═══ PASSAGE SHOWN ═══

Dr. Zarr’s presentation seemed like a canned pro-single payer PowerPoint that he brought out in response to a speaking invitation. This led to him talking past many of the points that Mr. Cannon made. Now, I’ll be upfront and say that I don’t think that single-payer is a good idea for the US, least of all single-payer implemented on a national scale and overseen by the federal government. Though I may disagree with it, there is an intellectually honest and good-faith case to be made for it. Dr. Zarr did not make that case. His presentation was instead notable for a variety of misrepresentations and misinterpretations of data, peppered with the occasional false or naive statement. Even my pro-single payer classmates didn’t think much of his talk.

Here’s a sampling of some of the goofs he made:

  • Implying that a long hospital length-of-stay is a goal unto itself (in comparing the US to countries with longer length-of-stay).
  • Pretending that health care systems can be evaluated by looking at life expectancy at birth (a much better case could be made for life expectancy at 60 or 65).

═══ DATASET ═══

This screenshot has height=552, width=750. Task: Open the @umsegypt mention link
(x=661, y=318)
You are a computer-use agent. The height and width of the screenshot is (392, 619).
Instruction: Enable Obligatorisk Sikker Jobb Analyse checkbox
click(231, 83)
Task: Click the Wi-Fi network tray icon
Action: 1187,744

═══

DESCRIPTION OF THE TASK
Answer these about the critique of Dr. Zarr's presentation:
(a) Whose points did Dr. Zarr talk past?
(b) How did the writer's pro-single payer classmates view his talk?
(c) What measure does the writer say would make a much better case than life expectancy at birth?

RESULT OF THE EXERCISE
(a) Mr. Cannon's.
(b) They didn't think much of it.
(c) Life expectancy at 60 or 65.